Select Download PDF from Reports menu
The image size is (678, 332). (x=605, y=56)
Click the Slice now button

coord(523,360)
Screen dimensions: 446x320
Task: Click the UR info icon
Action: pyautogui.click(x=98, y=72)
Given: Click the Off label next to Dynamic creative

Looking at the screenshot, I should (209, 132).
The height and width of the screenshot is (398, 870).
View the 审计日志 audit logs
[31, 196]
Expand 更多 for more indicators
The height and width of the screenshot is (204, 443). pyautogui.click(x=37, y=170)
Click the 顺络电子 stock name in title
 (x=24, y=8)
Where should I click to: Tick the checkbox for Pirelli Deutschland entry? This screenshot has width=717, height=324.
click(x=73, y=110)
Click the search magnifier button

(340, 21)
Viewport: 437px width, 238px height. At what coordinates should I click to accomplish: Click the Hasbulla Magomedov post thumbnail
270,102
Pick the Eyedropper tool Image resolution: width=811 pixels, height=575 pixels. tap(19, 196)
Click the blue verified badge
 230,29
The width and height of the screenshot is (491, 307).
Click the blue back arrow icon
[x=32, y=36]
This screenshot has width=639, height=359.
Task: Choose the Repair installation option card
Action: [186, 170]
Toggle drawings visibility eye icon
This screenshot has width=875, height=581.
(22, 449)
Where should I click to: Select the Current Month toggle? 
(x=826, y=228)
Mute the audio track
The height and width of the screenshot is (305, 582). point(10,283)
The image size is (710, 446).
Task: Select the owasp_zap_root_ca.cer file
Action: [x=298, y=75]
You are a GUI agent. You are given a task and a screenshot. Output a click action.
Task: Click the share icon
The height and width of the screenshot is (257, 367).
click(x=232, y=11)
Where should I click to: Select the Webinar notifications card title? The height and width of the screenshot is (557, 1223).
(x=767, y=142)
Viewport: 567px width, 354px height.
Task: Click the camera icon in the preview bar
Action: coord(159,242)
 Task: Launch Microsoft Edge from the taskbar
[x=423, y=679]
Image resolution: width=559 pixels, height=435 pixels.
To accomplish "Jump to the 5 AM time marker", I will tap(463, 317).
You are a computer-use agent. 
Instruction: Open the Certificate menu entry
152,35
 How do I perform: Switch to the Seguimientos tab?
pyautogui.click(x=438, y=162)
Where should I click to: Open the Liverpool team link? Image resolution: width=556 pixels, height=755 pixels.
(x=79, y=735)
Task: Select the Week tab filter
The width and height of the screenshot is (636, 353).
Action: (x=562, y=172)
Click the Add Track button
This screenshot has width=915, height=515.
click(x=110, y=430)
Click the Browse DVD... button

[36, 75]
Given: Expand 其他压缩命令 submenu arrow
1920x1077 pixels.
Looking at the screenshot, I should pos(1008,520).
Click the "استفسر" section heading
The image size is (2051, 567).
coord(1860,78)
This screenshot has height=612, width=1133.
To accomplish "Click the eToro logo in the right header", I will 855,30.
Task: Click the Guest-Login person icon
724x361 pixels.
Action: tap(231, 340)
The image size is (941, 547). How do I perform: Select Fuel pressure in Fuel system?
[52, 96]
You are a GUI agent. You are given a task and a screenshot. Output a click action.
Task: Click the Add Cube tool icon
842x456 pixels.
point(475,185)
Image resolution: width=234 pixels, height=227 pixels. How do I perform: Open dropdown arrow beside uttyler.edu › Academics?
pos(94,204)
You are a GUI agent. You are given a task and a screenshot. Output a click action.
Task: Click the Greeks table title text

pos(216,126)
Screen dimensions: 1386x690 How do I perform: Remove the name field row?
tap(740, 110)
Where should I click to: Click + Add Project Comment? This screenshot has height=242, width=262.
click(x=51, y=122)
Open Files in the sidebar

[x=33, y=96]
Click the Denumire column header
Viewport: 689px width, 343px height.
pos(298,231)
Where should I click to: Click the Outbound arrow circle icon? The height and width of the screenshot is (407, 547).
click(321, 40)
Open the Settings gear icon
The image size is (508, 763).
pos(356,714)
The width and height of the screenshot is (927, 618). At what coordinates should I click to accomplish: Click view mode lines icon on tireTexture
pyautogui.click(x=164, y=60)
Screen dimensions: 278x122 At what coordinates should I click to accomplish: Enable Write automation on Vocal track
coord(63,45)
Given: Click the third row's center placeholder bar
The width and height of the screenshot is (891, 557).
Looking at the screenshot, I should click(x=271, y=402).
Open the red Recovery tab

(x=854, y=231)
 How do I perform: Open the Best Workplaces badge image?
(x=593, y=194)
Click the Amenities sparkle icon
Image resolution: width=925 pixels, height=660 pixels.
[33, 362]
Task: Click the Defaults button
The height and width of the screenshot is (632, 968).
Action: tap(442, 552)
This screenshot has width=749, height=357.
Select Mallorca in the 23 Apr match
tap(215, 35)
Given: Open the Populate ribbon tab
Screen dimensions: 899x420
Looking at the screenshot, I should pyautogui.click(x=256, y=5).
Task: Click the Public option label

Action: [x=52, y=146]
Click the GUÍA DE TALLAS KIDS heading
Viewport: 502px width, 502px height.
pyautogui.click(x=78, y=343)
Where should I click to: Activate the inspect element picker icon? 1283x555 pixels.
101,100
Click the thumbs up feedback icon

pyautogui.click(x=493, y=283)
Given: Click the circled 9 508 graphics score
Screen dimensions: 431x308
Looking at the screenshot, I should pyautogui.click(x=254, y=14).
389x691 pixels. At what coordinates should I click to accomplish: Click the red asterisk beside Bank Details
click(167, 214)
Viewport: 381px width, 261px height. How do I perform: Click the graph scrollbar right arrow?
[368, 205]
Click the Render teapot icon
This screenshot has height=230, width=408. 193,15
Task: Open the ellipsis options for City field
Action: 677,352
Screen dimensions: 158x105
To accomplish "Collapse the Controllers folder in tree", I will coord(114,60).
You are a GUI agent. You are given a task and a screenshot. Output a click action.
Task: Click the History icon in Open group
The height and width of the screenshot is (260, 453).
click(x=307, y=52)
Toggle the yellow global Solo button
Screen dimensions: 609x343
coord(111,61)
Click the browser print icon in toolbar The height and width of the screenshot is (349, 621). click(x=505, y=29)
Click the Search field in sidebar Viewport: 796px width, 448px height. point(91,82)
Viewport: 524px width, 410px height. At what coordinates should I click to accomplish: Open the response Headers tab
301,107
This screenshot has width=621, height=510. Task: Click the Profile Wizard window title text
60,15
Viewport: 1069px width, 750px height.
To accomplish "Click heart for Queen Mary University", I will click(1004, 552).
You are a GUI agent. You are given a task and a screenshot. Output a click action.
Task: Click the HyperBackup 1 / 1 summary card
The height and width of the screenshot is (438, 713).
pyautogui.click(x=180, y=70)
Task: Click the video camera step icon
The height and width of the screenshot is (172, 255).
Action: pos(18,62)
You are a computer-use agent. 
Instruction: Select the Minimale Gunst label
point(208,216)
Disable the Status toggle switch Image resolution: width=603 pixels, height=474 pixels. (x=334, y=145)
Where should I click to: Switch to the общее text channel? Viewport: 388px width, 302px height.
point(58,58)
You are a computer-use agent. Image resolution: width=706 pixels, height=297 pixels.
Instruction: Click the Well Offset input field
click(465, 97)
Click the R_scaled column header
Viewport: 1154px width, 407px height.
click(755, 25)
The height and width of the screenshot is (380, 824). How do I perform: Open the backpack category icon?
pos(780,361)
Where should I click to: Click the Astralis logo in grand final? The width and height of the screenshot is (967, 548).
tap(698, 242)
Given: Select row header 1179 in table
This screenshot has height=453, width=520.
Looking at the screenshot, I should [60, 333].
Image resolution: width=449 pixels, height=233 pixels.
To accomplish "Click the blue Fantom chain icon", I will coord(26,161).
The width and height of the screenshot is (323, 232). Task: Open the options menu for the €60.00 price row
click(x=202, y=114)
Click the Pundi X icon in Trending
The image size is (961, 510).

▸ **Your task**
Set down, exactly as they appear above, all lines from the one that has "Task: Click the History icon in Open group" down to the one that has "Task: Click the video camera step icon", including those two and no others.

▸ **Answer for this exercise**
Task: Click the History icon in Open group
The height and width of the screenshot is (260, 453).
click(x=307, y=52)
Toggle the yellow global Solo button
Screen dimensions: 609x343
coord(111,61)
Click the browser print icon in toolbar The height and width of the screenshot is (349, 621). click(x=505, y=29)
Click the Search field in sidebar Viewport: 796px width, 448px height. point(91,82)
Viewport: 524px width, 410px height. At what coordinates should I click to accomplish: Open the response Headers tab
301,107
This screenshot has width=621, height=510. Task: Click the Profile Wizard window title text
60,15
Viewport: 1069px width, 750px height.
To accomplish "Click heart for Queen Mary University", I will click(1004, 552).
You are a GUI agent. You are given a task and a screenshot. Output a click action.
Task: Click the HyperBackup 1 / 1 summary card
The height and width of the screenshot is (438, 713).
pyautogui.click(x=180, y=70)
Task: Click the video camera step icon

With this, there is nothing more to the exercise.